Autopilot, which is mainly a highway system, operates in a less complex environment than the variety of situations encountered by a typical road user.

It is unclear which system was being used in the fatal accidents: Tesla has asked NHTSA not to reveal that information. In the section of the NHTSA data that specifies the software version, Tesla's incidents are listed in all capital letters as "redacted, may contain confidential business information."

Both Autopilot and Full Self-Driving have come under scrutiny in recent years. Transportation Secretary Pete Buttigieg told the Associated Press last month that Autopilot is not an appropriate name "when the fine print says you need to have your hands on the wheel and eyes on the road at all times."

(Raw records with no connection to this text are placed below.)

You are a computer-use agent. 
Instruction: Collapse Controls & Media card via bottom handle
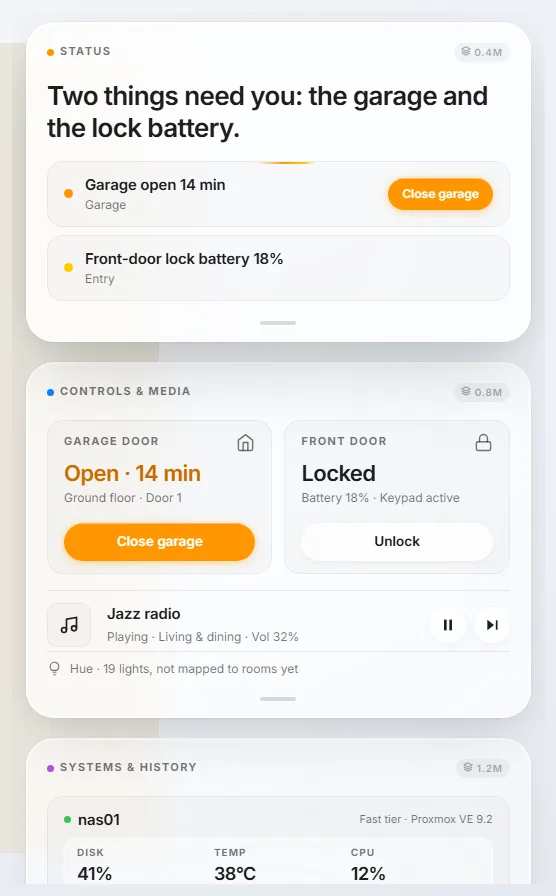278,699
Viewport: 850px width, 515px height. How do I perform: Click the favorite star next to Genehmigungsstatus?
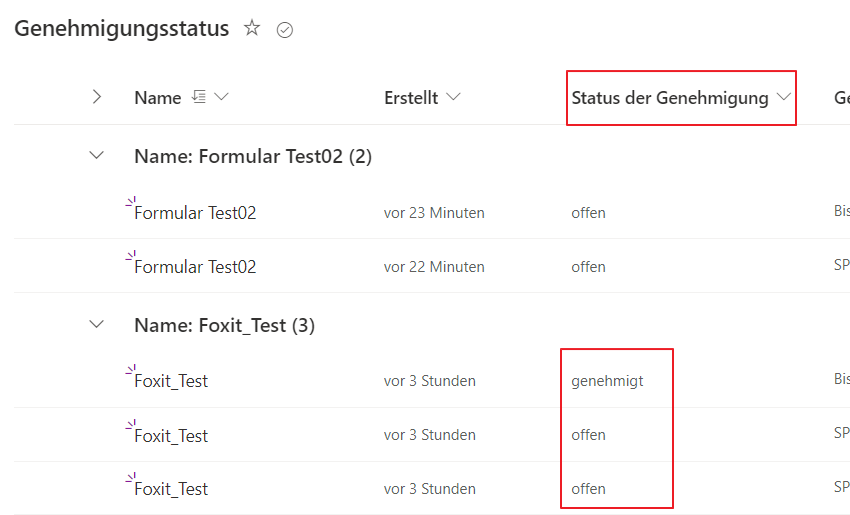(252, 29)
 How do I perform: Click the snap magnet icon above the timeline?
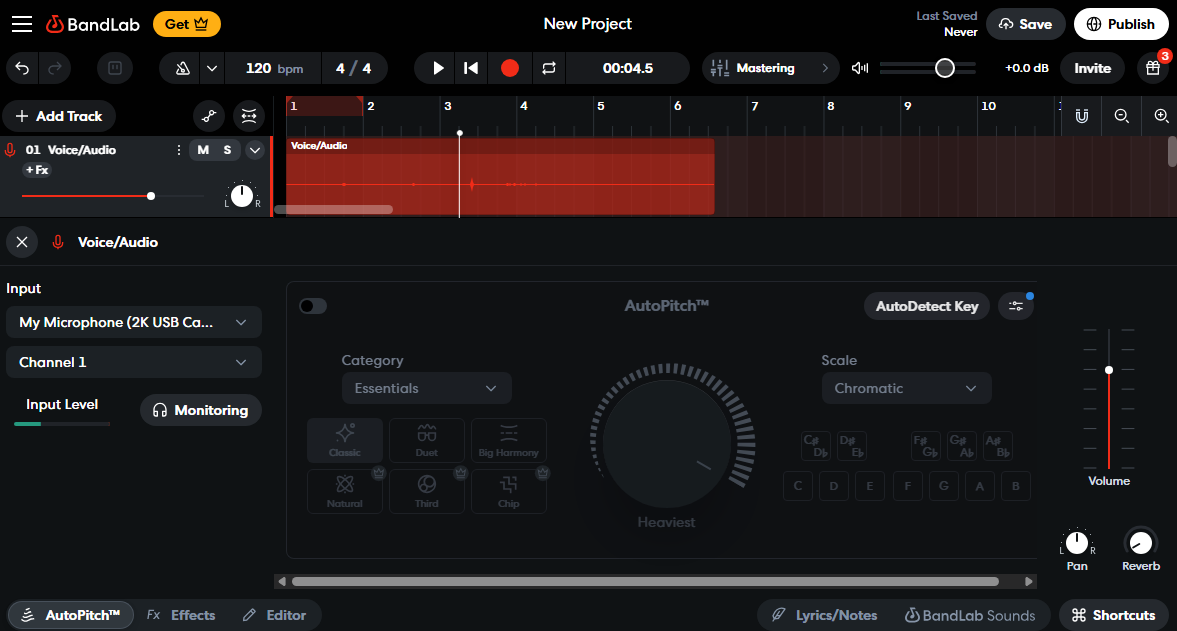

NHTSA has launched numerous investigations into Tesla's accidents and other problems with its driver-assistance software. One inquiry focused on "phantom braking," a phenomenon in which vehicles suddenly slow down for imaginary hazards.

In a case last year detailed by The Intercept, a Tesla Model S allegedly using driver-assistance suddenly braked in traffic on the San Francisco Bay Bridge, causing an eight-car pileup that injured nine people, including a 2-year-old.

In other complaints filed with NHTSA, owners claim that the cars slam on the brakes when they encounter semi-trucks in oncoming lanes.

Many crashes occur in similar settings and conditions. For example, NHTSA has received more than a dozen reports of Teslas slamming into parked emergency vehicles while in Autopilot. Last year, NHTSA upgraded its investigation of those incidents to an "engineering analysis."

Last year, NHTSA also launched two consecutive special investigations into fatal accidents involving Tesla vehicles and motorcyclists. One occurred in Utah when a Harley-Davidson motorcyclist was traveling in a high-occupancy lane on Interstate 15 outside Salt Lake City just after 1 a.m., according to authorities. A Tesla in Autopilot mode collided with the motorcycle.